Dirty bomb, Gears of war 4, The Process

Hi Mattia, thank you for taking time and doing this interview. Let’s start by introducing yourself and telling us a little bit about your background in sound?

Hello, my name is Mattia Cellotto, I am a sound designer and recordist based in the UK. I have worked in the game industry for about 4 years, making sounds on games such as Gears of War 4 and Ultimate Edition. I currently work as sound designer at EA Criterion and in my spare time I love recording sounds of all kinds and creating audio libraries.

Let’s talk about your work on commercials. How did you get involved with The Process?

The Process is a short stopmotion project that aims to describe what goes into the creation of Salman Sajun’s work. Salman is an amazing filmmaker and an old friend, we have worked together on a number of projects of very different nature, this one seemed the perfect one for us to unleash all creative flair we normally confine to respect existing aesthetics, clients’ requests etc.

There are a lot of things happening in the animation. How did you balance sound with what is happening on the screen?

I think the beauty of being one man band in sound design is that you get to choose what is important and pretty much completely ignore the rest, this allows for better storytelling focus if you can get past the headache of losing perspective while working solo. When I started working as SFX editor I used to create a sound for everything, I would pay maniacal attention to perspective, searching for sounds that felt exactly 10 meters away if a given object appeared to be 10 meters away from the camera. As I started mixing my own projects I realized a lot of sounds I, as SFX editor, would put in my sessions would be simply a distraction for myself as mixer. Over time the two professions pretty much blended into one where both editing and mixing are constantly happening. Overall everything you see still has a sound, but instead of picking 10 samples to represent a given element, I now try to pick fewer sounds that truly make a concise and unique statement for that element’s core.

= = = =

• Task prompt:
Quote the whole interview with the sound designer, word for word. Use only the interview above and nothing else.

• Record set:

= = = =

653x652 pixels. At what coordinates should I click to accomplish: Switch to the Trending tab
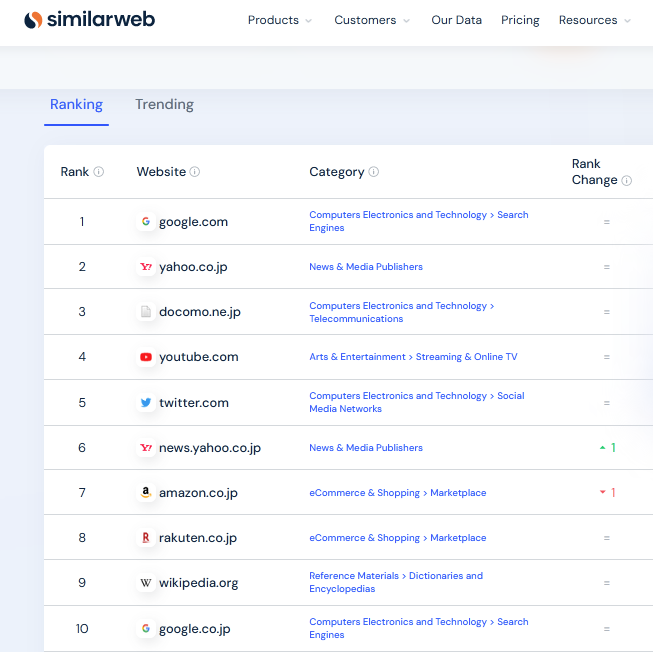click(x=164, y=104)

= = = =

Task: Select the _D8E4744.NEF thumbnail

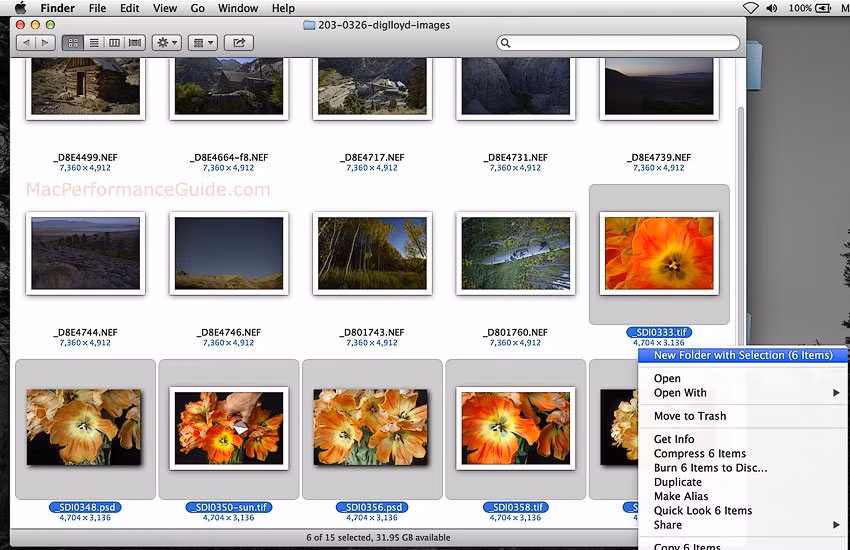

= = = =

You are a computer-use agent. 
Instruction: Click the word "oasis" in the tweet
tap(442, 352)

= = = =

• Output for this task:
Dirty bomb, Gears of war 4, The Process

Hi Mattia, thank you for taking time and doing this interview. Let’s start by introducing yourself and telling us a little bit about your background in sound?

Hello, my name is Mattia Cellotto, I am a sound designer and recordist based in the UK. I have worked in the game industry for about 4 years, making sounds on games such as Gears of War 4 and Ultimate Edition. I currently work as sound designer at EA Criterion and in my spare time I love recording sounds of all kinds and creating audio libraries.

Let’s talk about your work on commercials. How did you get involved with The Process?

The Process is a short stopmotion project that aims to describe what goes into the creation of Salman Sajun’s work. Salman is an amazing filmmaker and an old friend, we have worked together on a number of projects of very different nature, this one seemed the perfect one for us to unleash all creative flair we normally confine to respect existing aesthetics, clients’ requests etc.

There are a lot of things happening in the animation. How did you balance sound with what is happening on the screen?

I think the beauty of being one man band in sound design is that you get to choose what is important and pretty much completely ignore the rest, this allows for better storytelling focus if you can get past the headache of losing perspective while working solo. When I started working as SFX editor I used to create a sound for everything, I would pay maniacal attention to perspective, searching for sounds that felt exactly 10 meters away if a given object appeared to be 10 meters away from the camera. As I started mixing my own projects I realized a lot of sounds I, as SFX editor, would put in my sessions would be simply a distraction for myself as mixer. Over time the two professions pretty much blended into one where both editing and mixing are constantly happening. Overall everything you see still has a sound, but instead of picking 10 samples to represent a given element, I now try to pick fewer sounds that truly make a concise and unique statement for that element’s core.